--- Given task 1 ---
Translate this sentence from the Congress Week text into Spanish: "The United States Constitution was signed on September 17, 1787."
--- Begin Text to read ---
September 12-18, 2010
What is Congress Week?
The United States Constitution was signed on September 17, 1787. This short document not only recites personal liberties but also lays out the basic functions and structures of government. The event that launched the first experiment in self-governance is now celebrated as Constitution Day and Citizenship Day. This is the foundation for Congress Week.
Congress Week is a national initiative that promotes a greater understanding of the Legislative branch of government – critical in the checks and balances outlined in the Constitution. Congress, often the object of scorn, distrust, and low scores in opinion polls, is also poorly understood by the American electorate. The work of Congress cannot be fully appreciated without a forum for civil discourse. Our goals are to encourage civic engagement, inform the community and promote active participation in the political process.
--- End Text to read ---
--- Begin Dataset rows ---
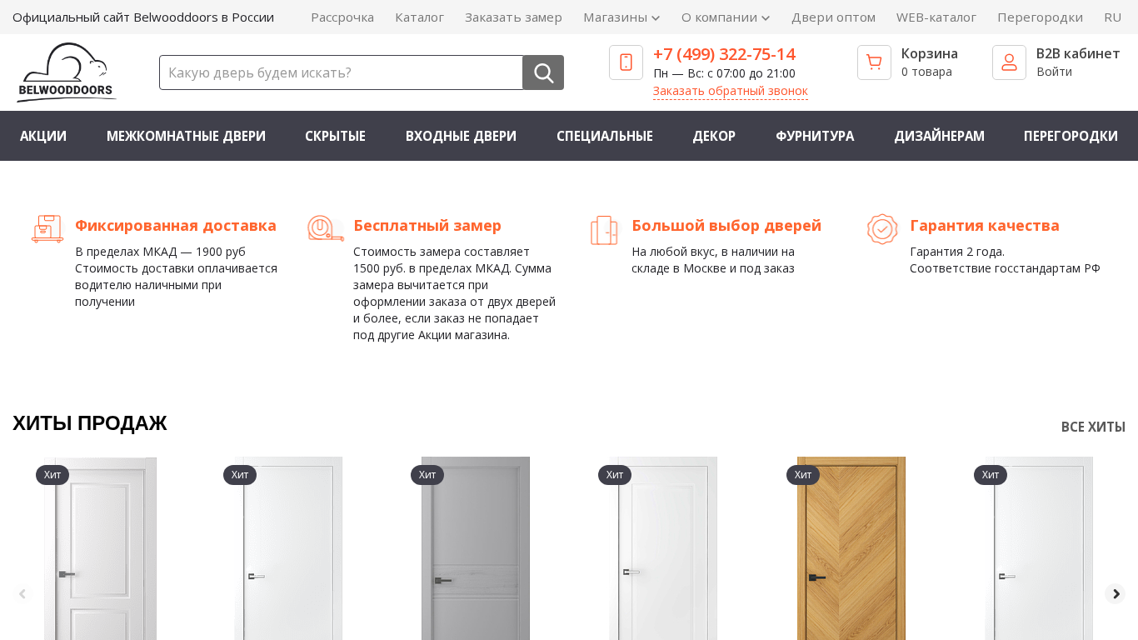Click the B2B cabinet user icon
This screenshot has width=1138, height=640.
click(x=1009, y=63)
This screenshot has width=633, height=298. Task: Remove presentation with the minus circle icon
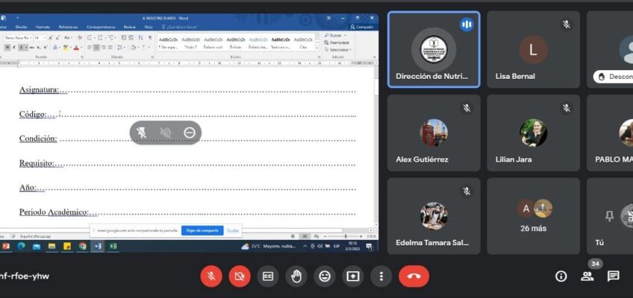tap(190, 133)
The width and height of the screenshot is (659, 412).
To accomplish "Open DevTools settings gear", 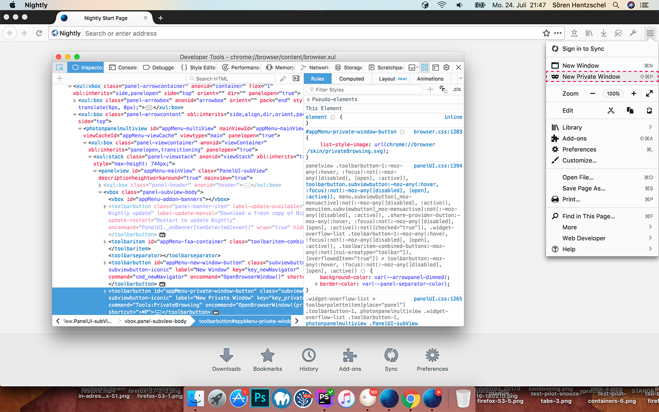I will point(447,67).
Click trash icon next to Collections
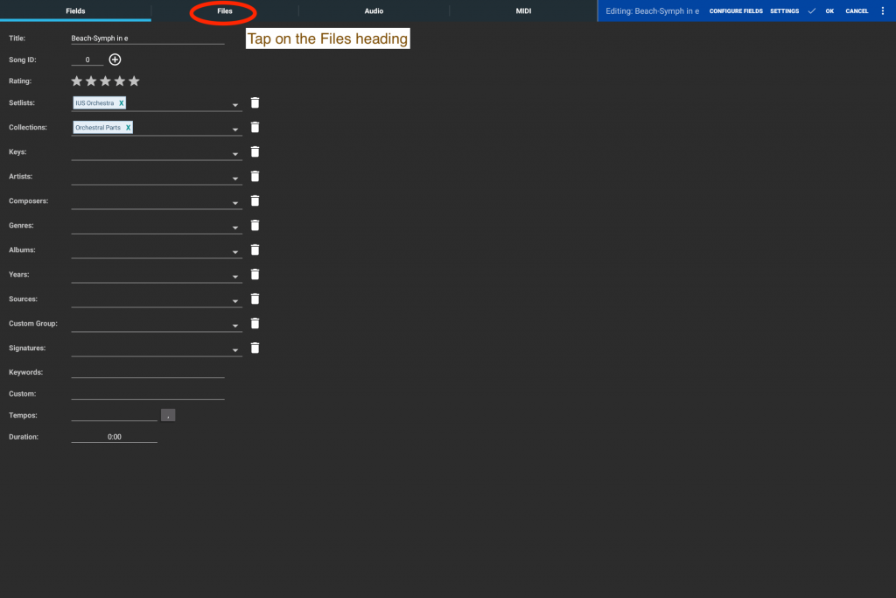This screenshot has height=598, width=896. (x=255, y=127)
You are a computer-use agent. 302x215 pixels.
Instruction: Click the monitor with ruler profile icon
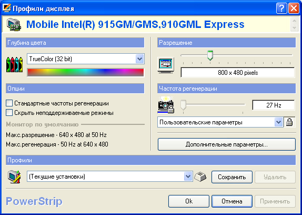click(x=14, y=177)
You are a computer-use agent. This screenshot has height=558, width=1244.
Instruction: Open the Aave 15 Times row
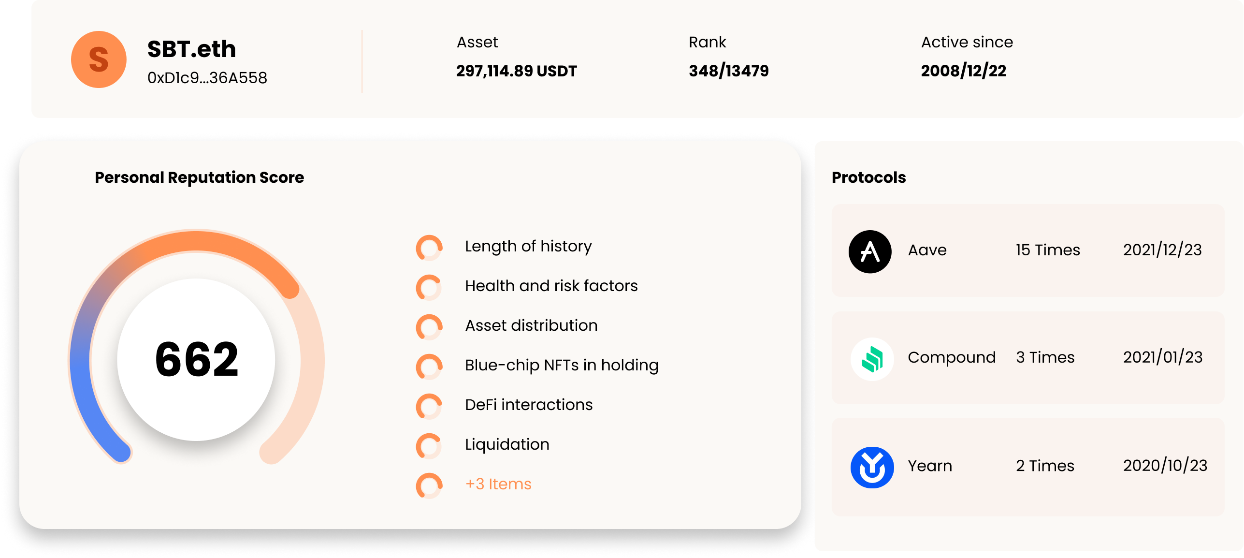point(1027,250)
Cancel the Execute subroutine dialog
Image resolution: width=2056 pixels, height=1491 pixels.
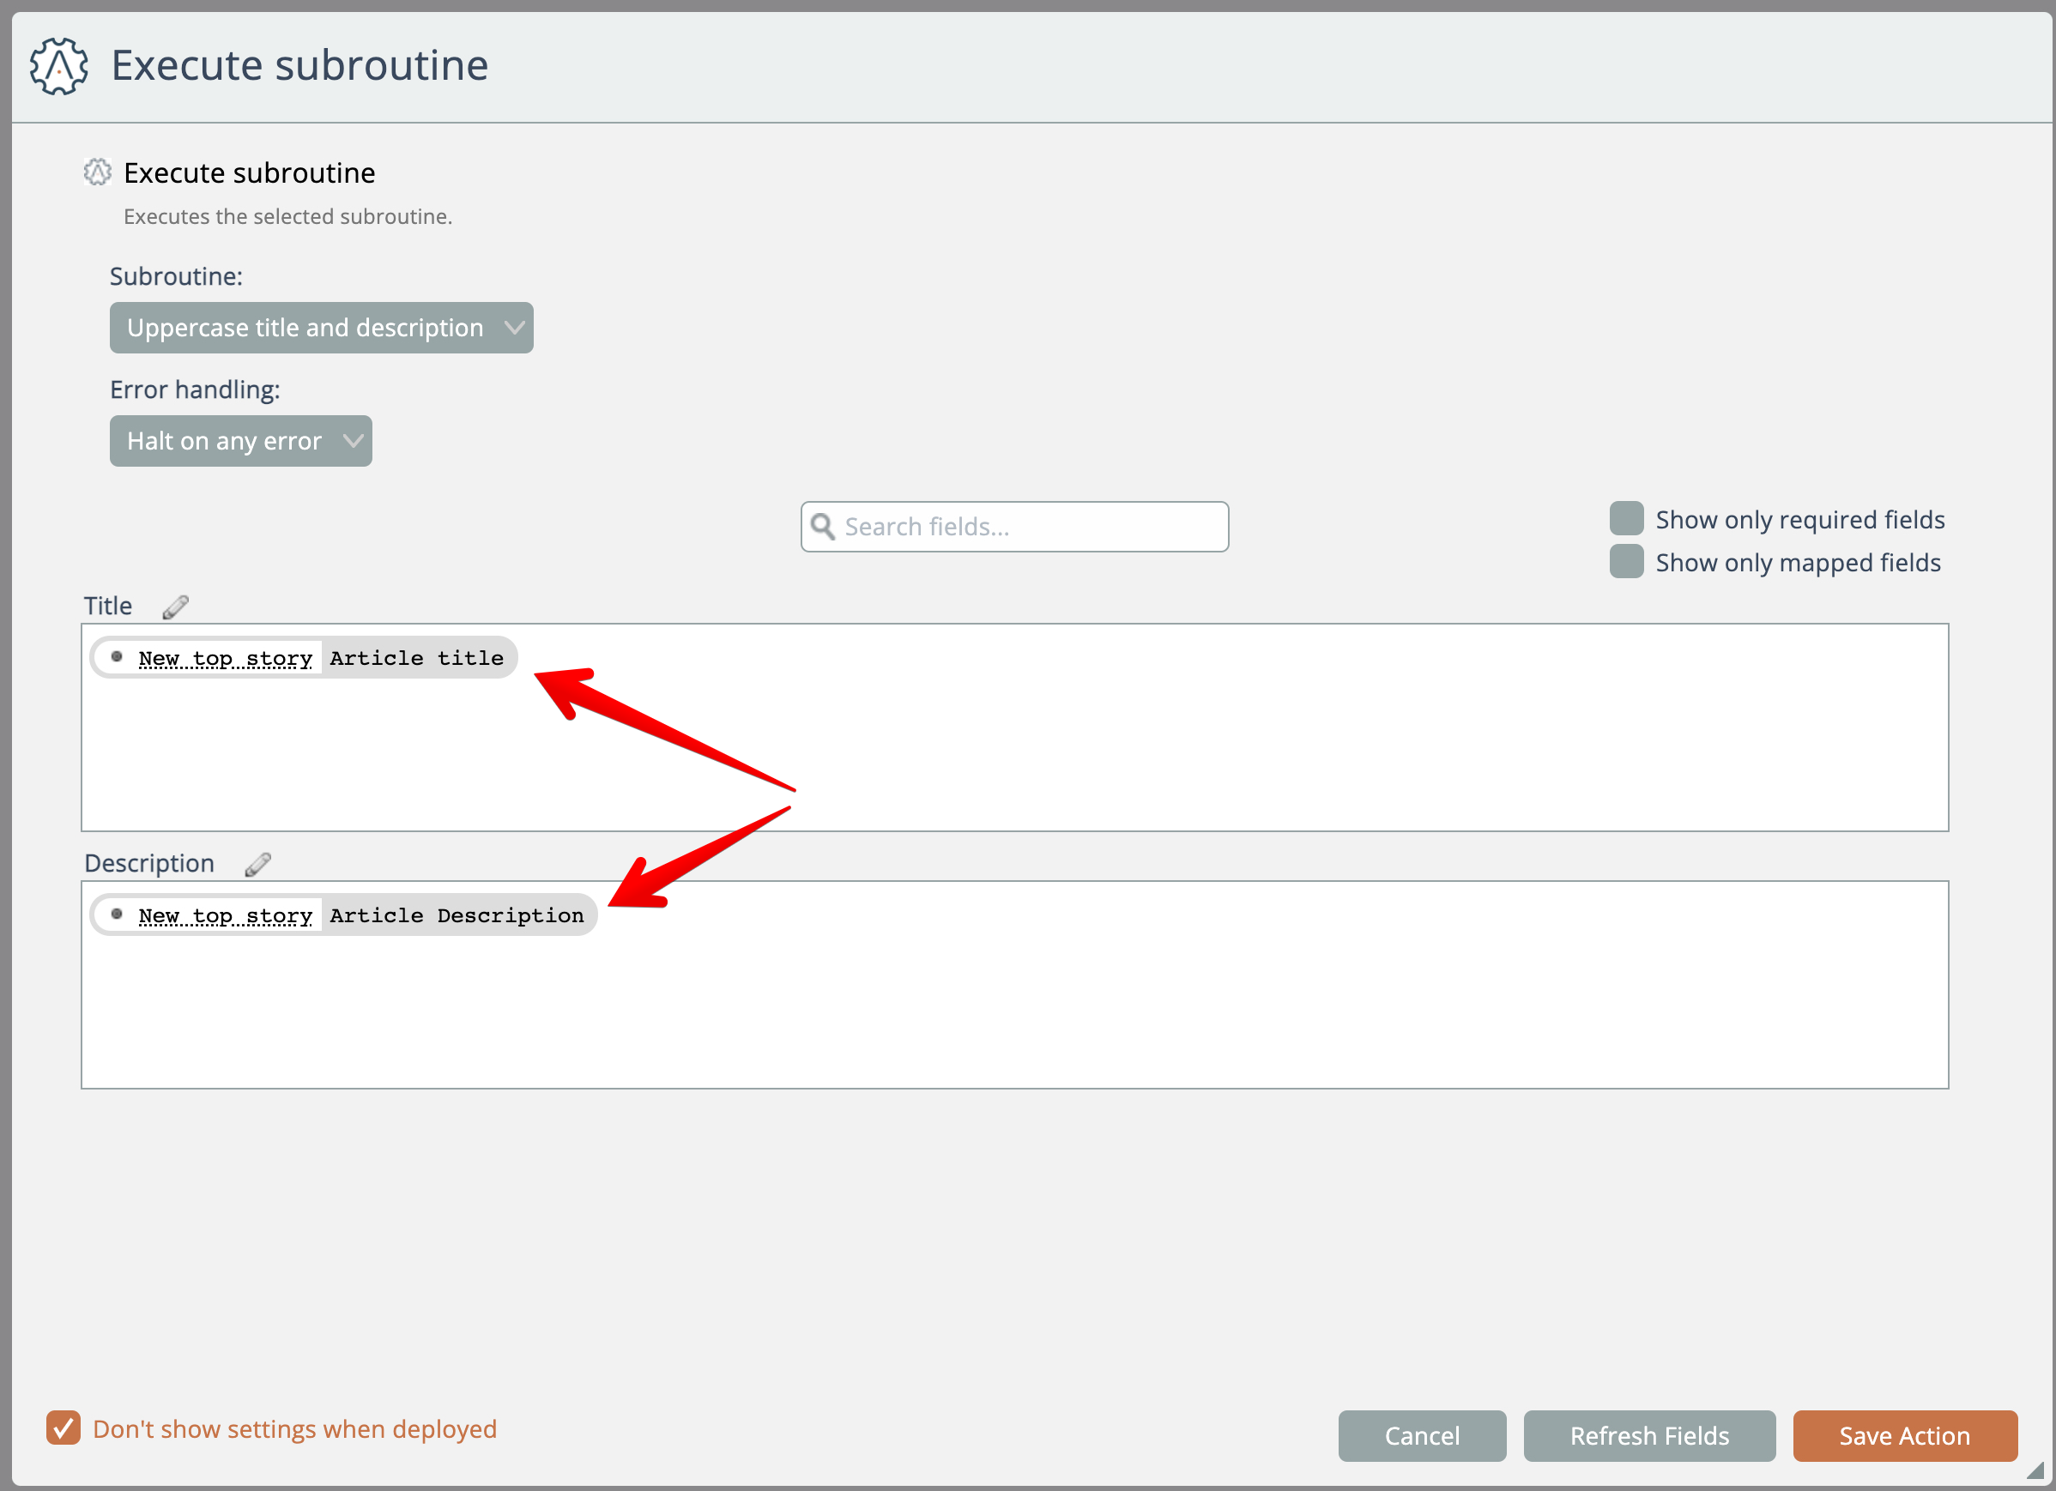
--- End Dataset rows ---
--- Given task 2 ---
Rename "presentation" to "slide" in the entries, in the stretch from their start through the line containing "tap(190, 133)". Return only that stretch with nothing else changed, and leave out the pictures.

--- Full output 1 ---
La Constitución de los Estados Unidos se firmó el 17 de septiembre de 1787.

--- Full output 2 ---
Click the B2B cabinet user icon
This screenshot has width=1138, height=640.
click(x=1009, y=63)
This screenshot has width=633, height=298. Task: Remove slide with the minus circle icon
tap(190, 133)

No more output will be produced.